What the task asks
Using the string "arrow" as the key, pull each matching line out of the records below.

Records supplied
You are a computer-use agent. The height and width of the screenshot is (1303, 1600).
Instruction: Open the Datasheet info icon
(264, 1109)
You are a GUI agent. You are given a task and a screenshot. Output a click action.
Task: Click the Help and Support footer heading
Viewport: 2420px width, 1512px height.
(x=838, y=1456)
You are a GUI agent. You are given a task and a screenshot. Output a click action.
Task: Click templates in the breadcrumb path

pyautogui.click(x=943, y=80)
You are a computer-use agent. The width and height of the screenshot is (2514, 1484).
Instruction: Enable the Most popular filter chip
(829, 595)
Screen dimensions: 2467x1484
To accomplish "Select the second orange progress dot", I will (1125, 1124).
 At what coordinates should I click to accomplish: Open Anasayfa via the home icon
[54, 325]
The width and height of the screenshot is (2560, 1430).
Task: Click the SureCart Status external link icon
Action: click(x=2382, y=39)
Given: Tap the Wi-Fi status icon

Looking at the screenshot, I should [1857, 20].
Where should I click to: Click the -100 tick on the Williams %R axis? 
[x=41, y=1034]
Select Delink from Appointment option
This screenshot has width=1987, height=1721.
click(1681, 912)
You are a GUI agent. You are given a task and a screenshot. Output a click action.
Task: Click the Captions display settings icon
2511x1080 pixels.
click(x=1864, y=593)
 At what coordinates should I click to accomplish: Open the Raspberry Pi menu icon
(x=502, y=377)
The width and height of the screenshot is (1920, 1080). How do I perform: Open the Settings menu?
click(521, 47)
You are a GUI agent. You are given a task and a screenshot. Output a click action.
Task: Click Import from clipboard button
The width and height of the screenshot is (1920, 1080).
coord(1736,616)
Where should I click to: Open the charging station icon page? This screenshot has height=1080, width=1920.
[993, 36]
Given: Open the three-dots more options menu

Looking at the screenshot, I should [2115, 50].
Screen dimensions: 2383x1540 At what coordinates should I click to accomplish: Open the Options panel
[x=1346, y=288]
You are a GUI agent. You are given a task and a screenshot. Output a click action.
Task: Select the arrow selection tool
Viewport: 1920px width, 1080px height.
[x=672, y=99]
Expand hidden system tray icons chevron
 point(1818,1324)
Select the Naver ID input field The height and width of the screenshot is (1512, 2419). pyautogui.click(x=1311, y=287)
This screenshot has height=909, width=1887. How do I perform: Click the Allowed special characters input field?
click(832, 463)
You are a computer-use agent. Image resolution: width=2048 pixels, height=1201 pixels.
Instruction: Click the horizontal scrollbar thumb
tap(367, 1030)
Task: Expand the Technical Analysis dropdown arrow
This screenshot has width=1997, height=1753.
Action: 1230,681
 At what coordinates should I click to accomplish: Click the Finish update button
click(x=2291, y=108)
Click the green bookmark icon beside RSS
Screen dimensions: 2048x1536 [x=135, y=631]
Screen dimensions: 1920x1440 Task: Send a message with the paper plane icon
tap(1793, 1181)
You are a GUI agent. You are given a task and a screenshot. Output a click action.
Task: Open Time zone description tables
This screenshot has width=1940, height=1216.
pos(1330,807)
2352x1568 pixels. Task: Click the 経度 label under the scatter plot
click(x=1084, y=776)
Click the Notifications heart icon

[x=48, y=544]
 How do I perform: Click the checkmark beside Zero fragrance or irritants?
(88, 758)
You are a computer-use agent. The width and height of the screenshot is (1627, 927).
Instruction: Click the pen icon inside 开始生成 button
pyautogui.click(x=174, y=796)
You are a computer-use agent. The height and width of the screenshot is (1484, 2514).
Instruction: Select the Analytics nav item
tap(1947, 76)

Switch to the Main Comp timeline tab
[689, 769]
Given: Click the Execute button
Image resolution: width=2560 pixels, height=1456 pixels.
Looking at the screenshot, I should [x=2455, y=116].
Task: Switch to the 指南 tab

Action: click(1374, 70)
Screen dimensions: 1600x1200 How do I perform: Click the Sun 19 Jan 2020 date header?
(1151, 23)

Finished exercise
Task: Select the arrow selection tool
Task: Expand the Technical Analysis dropdown arrow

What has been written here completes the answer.